== Provided passage
The act noted that although Meath was "great and large in circuit, the west part thereof laid about and beset with diverse of King's rebels'" and that in the western part of the county, the High Sheriff of Meath was not able to execute the king's laws. Furthermore, the Act stated that the sheriff most commonly hailed from those areas within the Pale (i.e. modern County Meath) rather than elsewhere in the county.

On the subject of the aim of partition, the Act concludes:

"the said shire shall be divided and made into two shires and one of them shall be named Methe and the other shall be called Countie of Westmethe, and there shall be two sheriffs and other offices convenient within the said shires, and that the kings subjects thereby should greatly increase in obedience unto the Kings Highness and his laws"

Under the partition, the six westernmost baronies of Meath became part of the new shire of Westmeath. The barony of Fore was divided in two, with the western half becoming part of Westmeath. Further west, four new baronies were established along historic Norman marcher lineages, bringing the total number of baronies in the new shire to eleven.

The new baronies created as a result of the act were:
- Dalton's country became the barony of Rathconrath;
- Delamare's country became the barony of Rossaughe;
- Tyrrell's country became the barony of Fartullagh; and
- Dillon's country became the barony of Kilkenny West.

Mullingar was named as the "head and shire town" of Westmeath and a Dominican priory in the area was converted into a jail. Robert Dillon was appointed as the first High Sheriff of Westmeath in 1543.

==Impact==
The effects of the act were immediately felt within the Pale, which Meath had grown to dominate. Of England's "four shires" (Dublin, Kildare, Meath and Louth), Meath was by far the largest and wealthiest, with the eastern portion characterized by well-populated market towns, nucleated villages and a strong commercial focus on labour-intensive cereal cultivation. Under the older Lordship of Ireland, many of the judges, barristers and government officials such as Lord Chief Justice of Ireland, Chief Baron of the Irish Exchequer and Chief Justice of the Common Pleas for Ireland were born in the county.
====
== Material supplied
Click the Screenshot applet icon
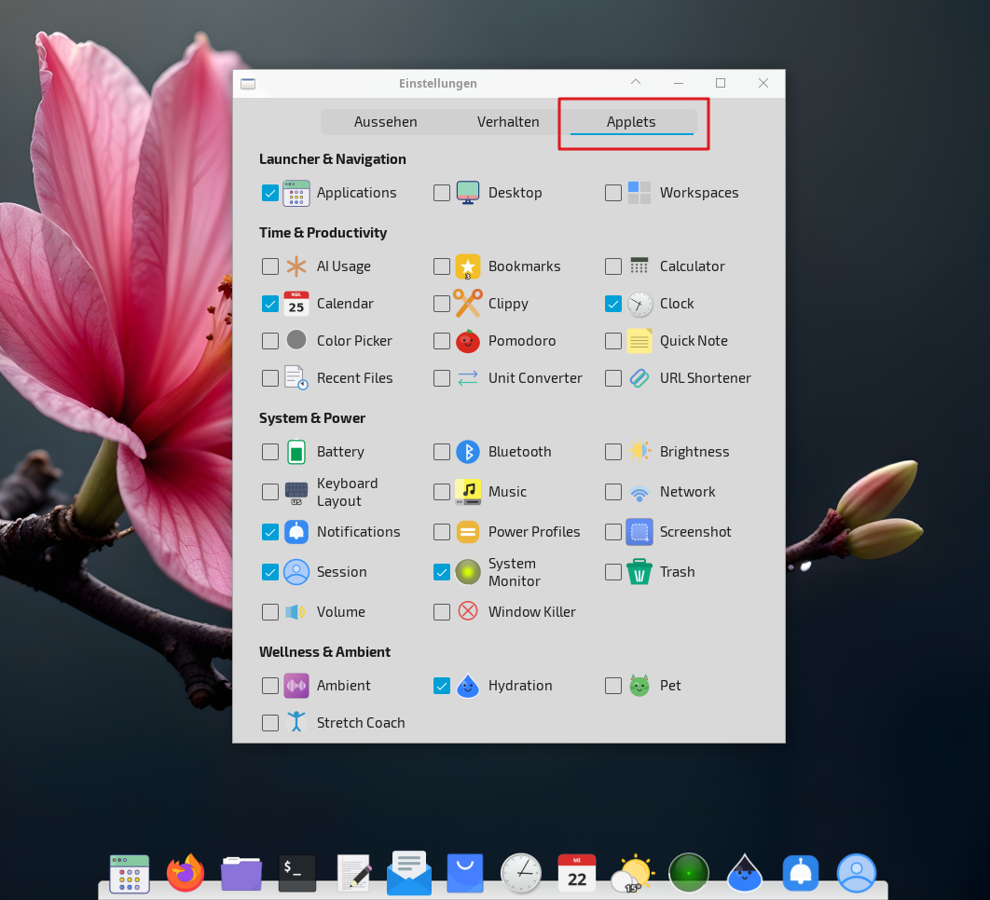Screen dimensions: 990x900 point(639,532)
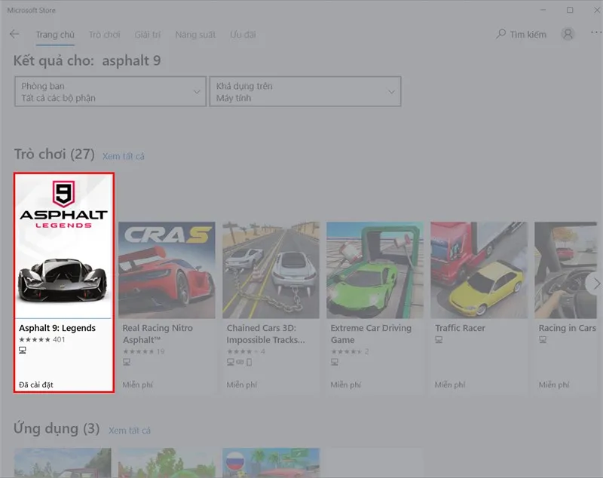Viewport: 603px width, 478px height.
Task: Expand the Khả dụng trên filter dropdown
Action: point(305,92)
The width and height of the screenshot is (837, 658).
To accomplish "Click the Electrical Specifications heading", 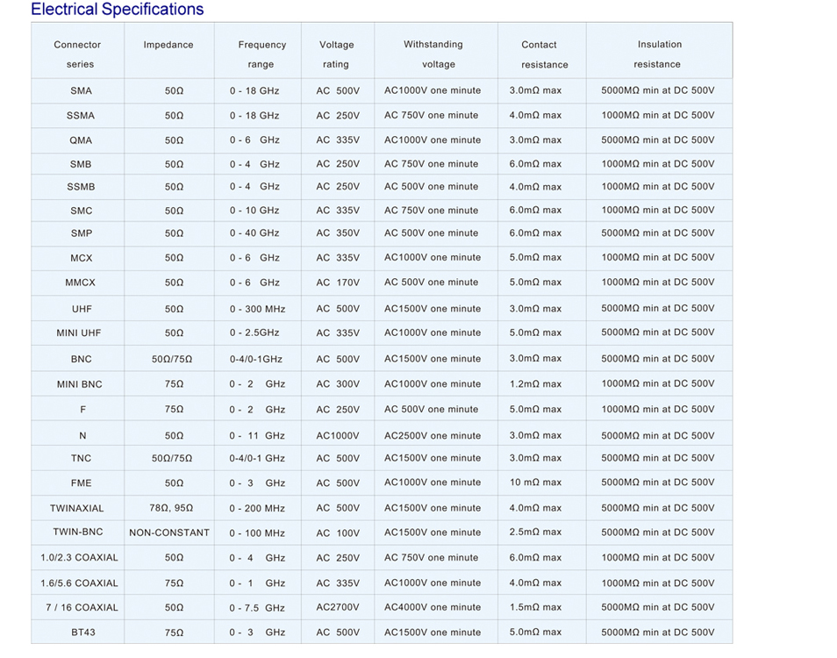I will (118, 9).
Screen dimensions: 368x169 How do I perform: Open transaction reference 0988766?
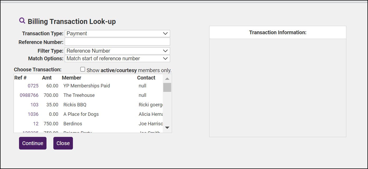pyautogui.click(x=29, y=95)
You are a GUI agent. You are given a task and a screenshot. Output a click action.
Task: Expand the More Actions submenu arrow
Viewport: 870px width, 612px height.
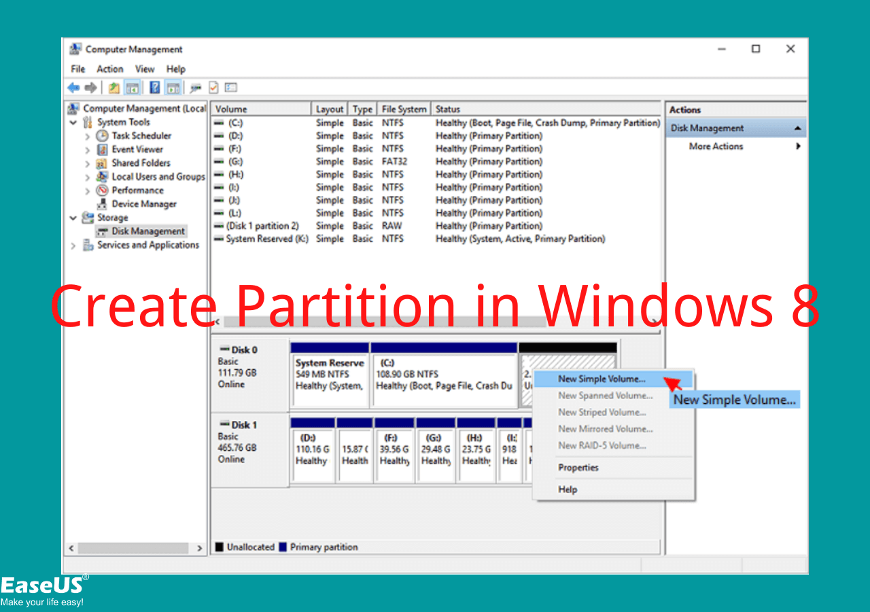tap(798, 146)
====
• [Problem set]
- A) Based on the passage on the partition of Meath, decide whether each statement agrees with it. Answer yes or no for each, and quote the words of the passage that settle it.
(i) Only the western half of the barony of Fore went to Westmeath.
(ii) Mullingar was named the "head and shire town" of Westmeath.
(iii) Robert Dillon became the first High Sheriff of Westmeath in 1545.
- B) Translate this sentence from the passage on the partition of Meath into Spanish: "Under the partition, the six westernmost baronies of Meath became part of the new shire of Westmeath."
- C) Rewrite the passage on the partition of Meath from "The new baronies" up to and including "Westmeath in 1543.", and swap "jail" for "prison".

• [Task-by-task results]
- A)
(i) Yes: "The barony of Fore was divided in two, with the western half becoming part of Westmeath."
(ii) Yes: "Mullingar was named as the "head and shire town" of Westmeath"
(iii) No: "Robert Dillon was appointed as the first High Sheriff of Westmeath in 1543."

- B) En virtud de la partición, las seis baronías más occidentales de Meath pasaron a formar parte del nuevo condado de Westmeath.

- C)
The new baronies created as a result of the act were:
- Dalton's country became the barony of Rathconrath;
- Delamare's country became the barony of Rossaughe;
- Tyrrell's country became the barony of Fartullagh; and
- Dillon's country became the barony of Kilkenny West.

Mullingar was named as the "head and shire town" of Westmeath and a Dominican priory in the area was converted into a prison. Robert Dillon was appointed as the first High Sheriff of Westmeath in 1543.